■ SOURCE EXTRACT:

┌────────

Brain-in-a-VAT Theory
Brain in a Vat
“Brain in a jar” or the isolated brain
In philosophy, the brain in a vat (BIV) is a scenario used in a variety of thought experiments intended to draw out certain features of human conceptions of knowledge, reality, truth, mind, consciousness, and meaning. This is an updated version of Rene Descartes “Evil Demon” thought experiment originated by Gilbert Harman. If youre new to this podcast then I recommend listening to the episode about consciousness and self-identity to get another perspective of Rene Descartes’s philosophies regarding identity and the naturalization of the soul.
This philosophical thought-piece is common in science fiction stories as it outlines a scenario in which a mad scientist, machine, or other entity might remove a person’s brain from the body, suspend it in a vat or life-sustaining liquid, and connect its neurons by wires to a supercomputer which would provide it with electrical impulses identical to those the brain normally receives. If we were to classify this mad scientist as a god or higher entity, perhaps Extraterrestrial beings or beings in a higher dimension of reality. If this is so, I theorize that this allows the controller to observe all scenarios for a decision we make in a realities timeline which then branches off into billions if not trillions of possible outcomes, thus rendering each outcome a possible choice for the entity to follow in order to complete their experiment.
In some stories, the super computer would then be simulating reality (and appropriate responses to the brain’s own output) and the ‘disembodied” brain would continue to have perfectly normal conscious experiences, such as those of a person with an embodied brain, without these being related to objects or events in the real world.
In a book titled “Critiques of Content Externalism” there lies an excerpt by Terence Horgan, John Tension, and George Graham entitled “Phenomenal Intentionality and the Brain in a Vat”

└────────

■ PROBLEM STATEMENT:
Output the brain-in-a-vat text verbatim, in full. These items have no connection to the brain-in-a-vat text.

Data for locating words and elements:
┌────────

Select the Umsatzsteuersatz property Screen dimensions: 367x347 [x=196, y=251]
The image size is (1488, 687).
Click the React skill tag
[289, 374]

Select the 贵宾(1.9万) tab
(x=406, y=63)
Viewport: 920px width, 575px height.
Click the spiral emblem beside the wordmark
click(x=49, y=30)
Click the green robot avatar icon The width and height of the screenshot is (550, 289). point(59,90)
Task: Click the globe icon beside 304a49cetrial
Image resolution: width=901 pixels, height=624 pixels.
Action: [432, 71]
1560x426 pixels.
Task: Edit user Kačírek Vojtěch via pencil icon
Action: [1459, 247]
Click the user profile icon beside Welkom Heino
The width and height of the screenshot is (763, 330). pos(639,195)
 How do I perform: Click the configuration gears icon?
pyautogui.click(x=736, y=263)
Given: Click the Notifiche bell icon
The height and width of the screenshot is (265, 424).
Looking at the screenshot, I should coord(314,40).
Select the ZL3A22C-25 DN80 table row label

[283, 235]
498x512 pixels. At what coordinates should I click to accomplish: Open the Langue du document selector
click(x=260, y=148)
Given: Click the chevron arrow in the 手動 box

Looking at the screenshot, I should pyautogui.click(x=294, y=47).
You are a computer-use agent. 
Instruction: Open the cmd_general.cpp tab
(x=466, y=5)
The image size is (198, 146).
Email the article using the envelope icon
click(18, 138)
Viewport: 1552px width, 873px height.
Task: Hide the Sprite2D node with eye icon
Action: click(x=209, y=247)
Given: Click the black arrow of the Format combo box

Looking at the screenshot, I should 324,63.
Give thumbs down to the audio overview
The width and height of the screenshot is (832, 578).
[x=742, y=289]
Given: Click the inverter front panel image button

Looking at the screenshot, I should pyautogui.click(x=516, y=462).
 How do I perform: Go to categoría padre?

└────────

■ ANSWER FOR THE TASK:
Brain-in-a-VAT Theory
Brain in a Vat
“Brain in a jar” or the isolated brain
In philosophy, the brain in a vat (BIV) is a scenario used in a variety of thought experiments intended to draw out certain features of human conceptions of knowledge, reality, truth, mind, consciousness, and meaning. This is an updated version of Rene Descartes “Evil Demon” thought experiment originated by Gilbert Harman. If youre new to this podcast then I recommend listening to the episode about consciousness and self-identity to get another perspective of Rene Descartes’s philosophies regarding identity and the naturalization of the soul.
This philosophical thought-piece is common in science fiction stories as it outlines a scenario in which a mad scientist, machine, or other entity might remove a person’s brain from the body, suspend it in a vat or life-sustaining liquid, and connect its neurons by wires to a supercomputer which would provide it with electrical impulses identical to those the brain normally receives. If we were to classify this mad scientist as a god or higher entity, perhaps Extraterrestrial beings or beings in a higher dimension of reality. If this is so, I theorize that this allows the controller to observe all scenarios for a decision we make in a realities timeline which then branches off into billions if not trillions of possible outcomes, thus rendering each outcome a possible choice for the entity to follow in order to complete their experiment.
In some stories, the super computer would then be simulating reality (and appropriate responses to the brain’s own output) and the ‘disembodied” brain would continue to have perfectly normal conscious experiences, such as those of a person with an embodied brain, without these being related to objects or events in the real world.
In a book titled “Critiques of Content Externalism” there lies an excerpt by Terence Horgan, John Tension, and George Graham entitled “Phenomenal Intentionality and the Brain in a Vat”